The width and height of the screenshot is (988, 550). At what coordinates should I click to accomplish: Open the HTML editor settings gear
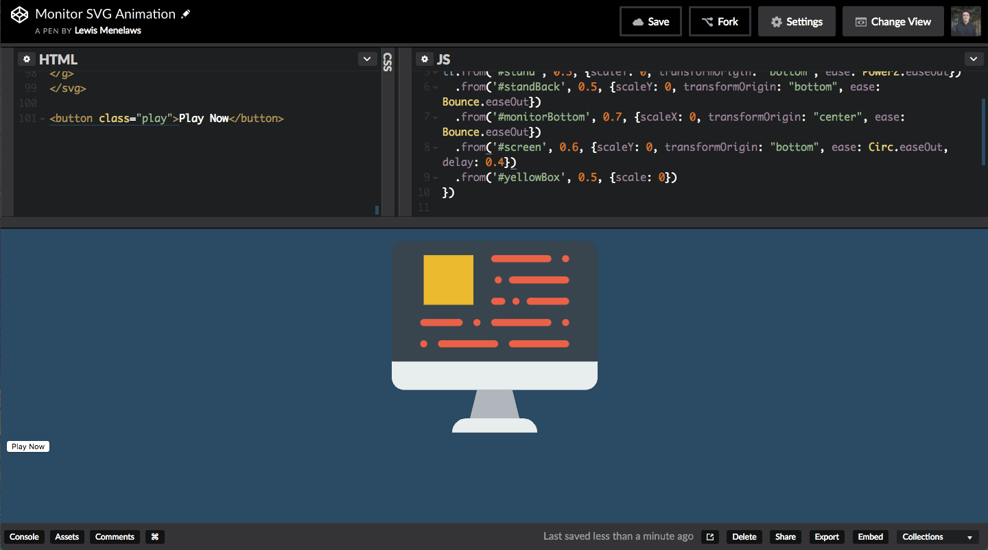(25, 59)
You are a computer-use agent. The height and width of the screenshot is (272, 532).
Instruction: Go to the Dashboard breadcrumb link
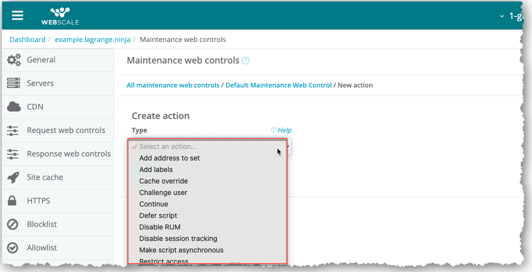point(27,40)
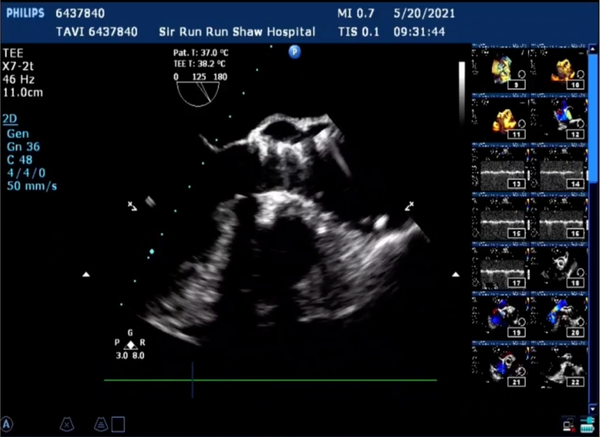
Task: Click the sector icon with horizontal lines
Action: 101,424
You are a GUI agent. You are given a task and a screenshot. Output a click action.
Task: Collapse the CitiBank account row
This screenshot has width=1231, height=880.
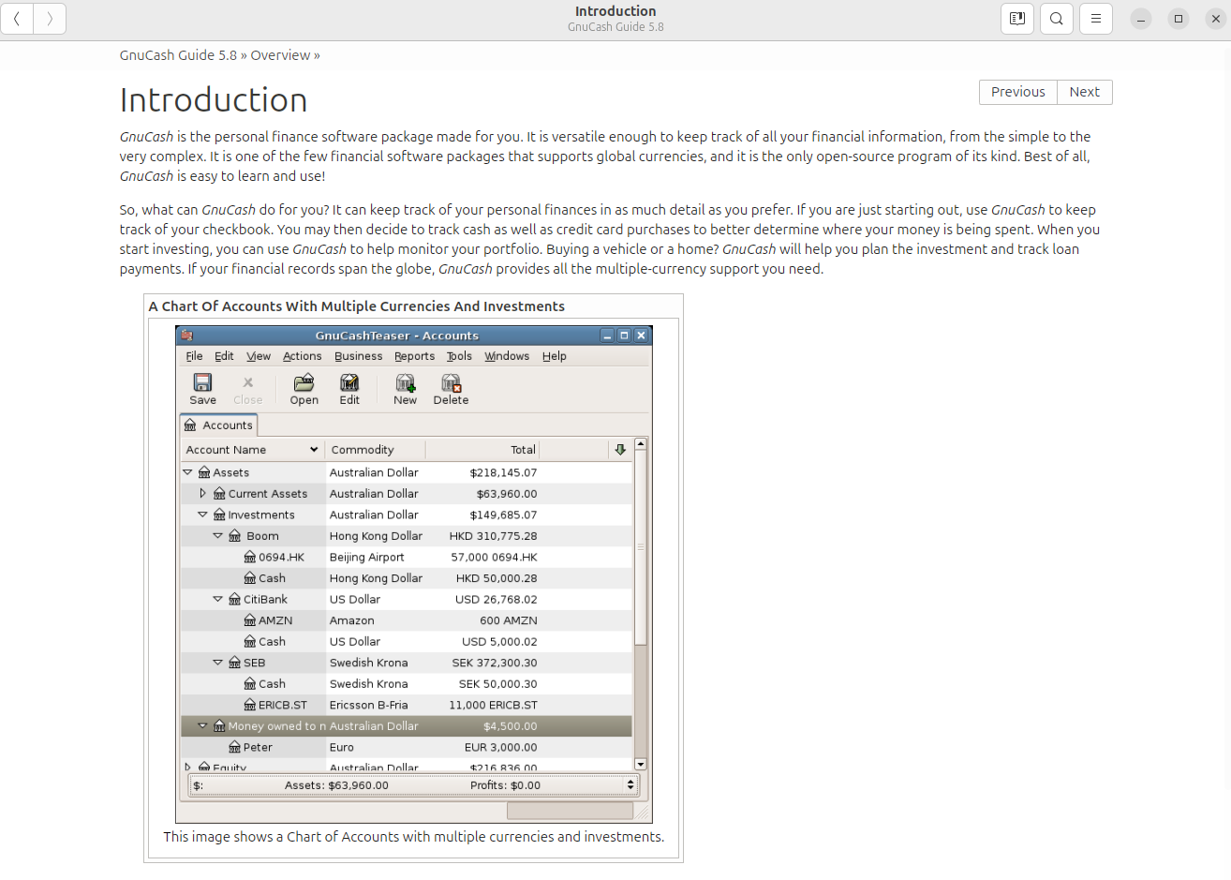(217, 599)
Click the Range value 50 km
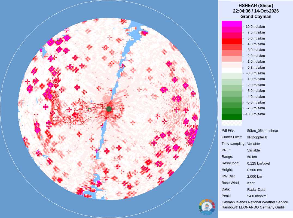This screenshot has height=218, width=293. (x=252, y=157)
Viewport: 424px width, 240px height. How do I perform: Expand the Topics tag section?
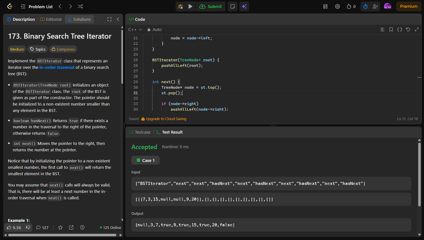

#####

WHAT TO PRODUCE: Can you reproduce every one of the entries above exactly, leaving out the pictures?

EXERCISE ANSWER:
The width and height of the screenshot is (988, 550). At what coordinates should I click to accomplish: Open the HTML editor settings gear
(25, 59)
You are a computer-use agent. The height and width of the screenshot is (272, 532).
Instruction: Go to the Dashboard breadcrumb link
point(27,40)
Task: Click the sector icon with horizontal lines
Action: 101,424
You are a GUI agent. You are given a task and a screenshot. Output a click action.
Task: Collapse the CitiBank account row
This screenshot has width=1231, height=880.
(217, 599)
Click the Range value 50 km
This screenshot has height=218, width=293. (x=252, y=157)
Viewport: 424px width, 240px height. How do I perform: Expand the Topics tag section?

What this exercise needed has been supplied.